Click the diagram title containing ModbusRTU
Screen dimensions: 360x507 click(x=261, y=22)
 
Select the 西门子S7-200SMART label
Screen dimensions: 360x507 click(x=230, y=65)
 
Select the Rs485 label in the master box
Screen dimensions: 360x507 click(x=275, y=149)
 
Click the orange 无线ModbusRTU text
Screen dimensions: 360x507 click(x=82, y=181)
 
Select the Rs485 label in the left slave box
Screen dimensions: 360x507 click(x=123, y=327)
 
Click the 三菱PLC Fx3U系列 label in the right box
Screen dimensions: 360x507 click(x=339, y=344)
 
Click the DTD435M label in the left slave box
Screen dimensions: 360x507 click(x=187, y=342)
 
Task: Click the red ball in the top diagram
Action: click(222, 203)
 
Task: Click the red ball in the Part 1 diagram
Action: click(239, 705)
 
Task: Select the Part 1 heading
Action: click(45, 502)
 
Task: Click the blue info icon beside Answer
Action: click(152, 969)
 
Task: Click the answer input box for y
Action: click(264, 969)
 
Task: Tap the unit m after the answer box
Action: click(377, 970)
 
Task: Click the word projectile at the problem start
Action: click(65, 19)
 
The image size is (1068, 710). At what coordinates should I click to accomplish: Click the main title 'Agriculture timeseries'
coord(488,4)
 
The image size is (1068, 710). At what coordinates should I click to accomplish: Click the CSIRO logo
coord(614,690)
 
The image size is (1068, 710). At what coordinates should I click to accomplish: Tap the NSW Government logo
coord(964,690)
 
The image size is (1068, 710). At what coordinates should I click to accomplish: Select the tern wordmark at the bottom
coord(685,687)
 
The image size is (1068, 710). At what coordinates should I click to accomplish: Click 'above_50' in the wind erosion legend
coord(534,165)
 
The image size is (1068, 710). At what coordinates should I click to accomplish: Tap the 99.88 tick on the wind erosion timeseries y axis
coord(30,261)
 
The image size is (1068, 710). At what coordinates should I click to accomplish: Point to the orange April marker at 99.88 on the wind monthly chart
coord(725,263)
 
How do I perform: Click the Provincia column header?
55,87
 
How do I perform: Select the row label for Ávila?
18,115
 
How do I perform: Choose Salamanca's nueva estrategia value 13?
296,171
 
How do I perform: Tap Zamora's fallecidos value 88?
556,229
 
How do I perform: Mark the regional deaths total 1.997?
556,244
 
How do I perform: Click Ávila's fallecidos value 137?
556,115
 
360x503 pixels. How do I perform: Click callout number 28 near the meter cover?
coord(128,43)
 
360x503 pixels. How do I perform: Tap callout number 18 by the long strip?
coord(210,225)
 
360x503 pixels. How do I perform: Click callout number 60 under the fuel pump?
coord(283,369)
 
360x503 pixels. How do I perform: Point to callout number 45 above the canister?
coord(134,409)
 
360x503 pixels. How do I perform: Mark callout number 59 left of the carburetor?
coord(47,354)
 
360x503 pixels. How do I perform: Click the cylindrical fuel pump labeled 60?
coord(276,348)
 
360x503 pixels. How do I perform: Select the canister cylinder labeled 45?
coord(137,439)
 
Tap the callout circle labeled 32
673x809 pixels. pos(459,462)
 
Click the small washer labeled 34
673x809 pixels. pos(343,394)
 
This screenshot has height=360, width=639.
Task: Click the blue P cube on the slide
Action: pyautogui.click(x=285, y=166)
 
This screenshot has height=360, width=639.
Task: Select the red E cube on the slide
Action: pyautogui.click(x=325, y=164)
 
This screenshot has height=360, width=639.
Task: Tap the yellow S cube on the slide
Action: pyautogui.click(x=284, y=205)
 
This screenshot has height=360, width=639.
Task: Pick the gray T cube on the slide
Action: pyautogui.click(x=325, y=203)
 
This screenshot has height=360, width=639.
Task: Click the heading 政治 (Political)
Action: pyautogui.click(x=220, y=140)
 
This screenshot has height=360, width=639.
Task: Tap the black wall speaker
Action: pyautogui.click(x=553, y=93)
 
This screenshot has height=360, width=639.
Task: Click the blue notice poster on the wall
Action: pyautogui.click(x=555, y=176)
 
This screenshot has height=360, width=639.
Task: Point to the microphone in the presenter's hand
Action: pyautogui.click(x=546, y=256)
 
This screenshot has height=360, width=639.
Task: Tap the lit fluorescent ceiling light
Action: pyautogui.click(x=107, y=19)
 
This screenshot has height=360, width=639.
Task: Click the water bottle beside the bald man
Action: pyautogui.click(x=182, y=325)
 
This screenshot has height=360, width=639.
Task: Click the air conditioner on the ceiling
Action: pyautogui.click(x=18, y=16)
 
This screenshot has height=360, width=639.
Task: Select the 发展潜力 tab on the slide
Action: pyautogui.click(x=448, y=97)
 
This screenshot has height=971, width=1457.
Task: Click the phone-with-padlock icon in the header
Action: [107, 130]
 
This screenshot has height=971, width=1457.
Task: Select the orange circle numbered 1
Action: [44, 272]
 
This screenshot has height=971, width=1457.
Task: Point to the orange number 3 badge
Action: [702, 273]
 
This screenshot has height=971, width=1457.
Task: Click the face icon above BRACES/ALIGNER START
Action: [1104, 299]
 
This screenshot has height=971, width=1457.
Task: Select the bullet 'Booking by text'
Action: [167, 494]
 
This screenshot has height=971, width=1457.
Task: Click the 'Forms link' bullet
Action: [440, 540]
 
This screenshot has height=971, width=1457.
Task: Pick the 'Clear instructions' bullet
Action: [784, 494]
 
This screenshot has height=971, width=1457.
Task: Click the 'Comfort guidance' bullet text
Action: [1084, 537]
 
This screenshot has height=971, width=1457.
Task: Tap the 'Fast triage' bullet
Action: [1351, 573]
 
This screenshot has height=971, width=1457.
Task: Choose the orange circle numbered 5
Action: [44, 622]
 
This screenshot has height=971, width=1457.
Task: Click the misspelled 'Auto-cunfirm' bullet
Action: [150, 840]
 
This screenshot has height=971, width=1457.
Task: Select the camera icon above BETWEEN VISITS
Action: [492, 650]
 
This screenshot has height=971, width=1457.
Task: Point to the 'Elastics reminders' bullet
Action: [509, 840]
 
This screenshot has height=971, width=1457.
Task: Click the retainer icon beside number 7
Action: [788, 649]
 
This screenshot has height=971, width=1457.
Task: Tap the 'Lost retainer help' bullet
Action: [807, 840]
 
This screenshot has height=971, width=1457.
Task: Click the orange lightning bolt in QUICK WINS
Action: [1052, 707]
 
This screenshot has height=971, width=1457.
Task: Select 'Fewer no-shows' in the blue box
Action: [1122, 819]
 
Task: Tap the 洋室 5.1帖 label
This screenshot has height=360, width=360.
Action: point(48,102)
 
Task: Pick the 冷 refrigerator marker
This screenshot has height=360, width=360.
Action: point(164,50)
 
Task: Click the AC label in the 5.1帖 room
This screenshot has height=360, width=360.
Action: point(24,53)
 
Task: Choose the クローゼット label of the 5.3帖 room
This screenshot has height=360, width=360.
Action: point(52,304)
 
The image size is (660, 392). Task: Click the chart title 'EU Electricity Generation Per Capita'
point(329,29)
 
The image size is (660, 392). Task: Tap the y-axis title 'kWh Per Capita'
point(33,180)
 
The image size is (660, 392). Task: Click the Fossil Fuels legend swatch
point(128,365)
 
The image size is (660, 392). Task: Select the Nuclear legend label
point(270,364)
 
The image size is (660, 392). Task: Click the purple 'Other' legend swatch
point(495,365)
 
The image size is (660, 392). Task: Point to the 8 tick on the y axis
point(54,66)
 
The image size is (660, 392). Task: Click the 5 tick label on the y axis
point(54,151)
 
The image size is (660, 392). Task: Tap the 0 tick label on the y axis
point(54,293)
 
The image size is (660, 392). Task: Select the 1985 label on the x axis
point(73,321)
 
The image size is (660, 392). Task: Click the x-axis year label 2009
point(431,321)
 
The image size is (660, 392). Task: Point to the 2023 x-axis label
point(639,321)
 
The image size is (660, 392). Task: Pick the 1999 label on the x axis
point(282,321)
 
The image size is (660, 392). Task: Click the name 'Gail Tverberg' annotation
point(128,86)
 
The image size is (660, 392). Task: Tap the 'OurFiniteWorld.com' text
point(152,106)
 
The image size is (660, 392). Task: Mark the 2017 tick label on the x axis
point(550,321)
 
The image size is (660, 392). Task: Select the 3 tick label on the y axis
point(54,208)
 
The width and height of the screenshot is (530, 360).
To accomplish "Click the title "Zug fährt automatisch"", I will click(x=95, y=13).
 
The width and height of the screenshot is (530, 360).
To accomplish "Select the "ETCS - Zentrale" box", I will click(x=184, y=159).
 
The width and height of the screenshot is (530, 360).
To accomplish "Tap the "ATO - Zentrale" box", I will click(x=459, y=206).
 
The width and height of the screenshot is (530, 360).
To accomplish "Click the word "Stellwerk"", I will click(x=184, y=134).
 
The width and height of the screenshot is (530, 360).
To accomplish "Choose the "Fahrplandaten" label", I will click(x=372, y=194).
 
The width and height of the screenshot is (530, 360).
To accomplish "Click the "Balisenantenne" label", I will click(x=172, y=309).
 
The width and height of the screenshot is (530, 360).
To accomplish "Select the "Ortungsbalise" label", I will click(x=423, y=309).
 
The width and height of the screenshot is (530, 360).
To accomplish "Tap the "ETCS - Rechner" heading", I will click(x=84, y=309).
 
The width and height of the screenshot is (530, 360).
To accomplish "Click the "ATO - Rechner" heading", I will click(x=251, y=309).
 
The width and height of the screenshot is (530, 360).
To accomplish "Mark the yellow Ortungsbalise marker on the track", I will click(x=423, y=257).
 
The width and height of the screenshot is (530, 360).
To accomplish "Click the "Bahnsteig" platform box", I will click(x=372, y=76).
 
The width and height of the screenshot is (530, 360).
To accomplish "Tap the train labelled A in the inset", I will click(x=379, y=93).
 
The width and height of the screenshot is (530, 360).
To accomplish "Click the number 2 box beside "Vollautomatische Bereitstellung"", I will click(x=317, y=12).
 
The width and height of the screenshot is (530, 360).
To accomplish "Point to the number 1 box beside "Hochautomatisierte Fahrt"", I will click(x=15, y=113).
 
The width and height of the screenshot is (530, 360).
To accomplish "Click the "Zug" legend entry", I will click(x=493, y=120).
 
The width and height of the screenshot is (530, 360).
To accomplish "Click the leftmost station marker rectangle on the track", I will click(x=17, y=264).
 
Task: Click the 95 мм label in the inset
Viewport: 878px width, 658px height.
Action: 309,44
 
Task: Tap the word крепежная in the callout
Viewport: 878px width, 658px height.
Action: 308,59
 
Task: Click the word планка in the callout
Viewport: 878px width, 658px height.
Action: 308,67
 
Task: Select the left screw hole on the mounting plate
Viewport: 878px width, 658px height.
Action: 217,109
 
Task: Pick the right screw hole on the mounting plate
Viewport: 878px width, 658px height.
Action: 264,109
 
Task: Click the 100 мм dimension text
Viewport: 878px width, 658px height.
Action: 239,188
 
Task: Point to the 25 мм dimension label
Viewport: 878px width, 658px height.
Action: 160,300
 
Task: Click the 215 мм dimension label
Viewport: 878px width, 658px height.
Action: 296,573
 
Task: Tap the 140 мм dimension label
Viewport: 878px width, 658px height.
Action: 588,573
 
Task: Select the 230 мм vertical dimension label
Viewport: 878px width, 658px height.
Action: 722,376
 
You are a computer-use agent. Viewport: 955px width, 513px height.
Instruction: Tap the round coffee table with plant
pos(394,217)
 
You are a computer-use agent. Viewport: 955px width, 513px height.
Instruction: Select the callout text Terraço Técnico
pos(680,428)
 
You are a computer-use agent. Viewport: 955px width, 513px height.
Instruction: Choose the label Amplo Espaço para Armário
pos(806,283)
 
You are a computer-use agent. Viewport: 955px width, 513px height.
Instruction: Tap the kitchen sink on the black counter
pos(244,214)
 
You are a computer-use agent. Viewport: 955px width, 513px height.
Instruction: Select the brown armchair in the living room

□ □ □

Work required
Arrange the rows from the start through the line containing "Screen dimensions: 360x507 click(x=82, y=181)" as a Markdown table with the columns Line and Content, numbering each line in Line and omitting blank lines.

The response
| Line | Content |
|---|---|
| 1 | Click the diagram title containing ModbusRTU |
| 2 | Screen dimensions: 360x507 click(x=261, y=22) |
| 3 | Select the 西门子S7-200SMART label |
| 4 | Screen dimensions: 360x507 click(x=230, y=65) |
| 5 | Select the Rs485 label in the master box |
| 6 | Screen dimensions: 360x507 click(x=275, y=149) |
| 7 | Click the orange 无线ModbusRTU text |
| 8 | Screen dimensions: 360x507 click(x=82, y=181) |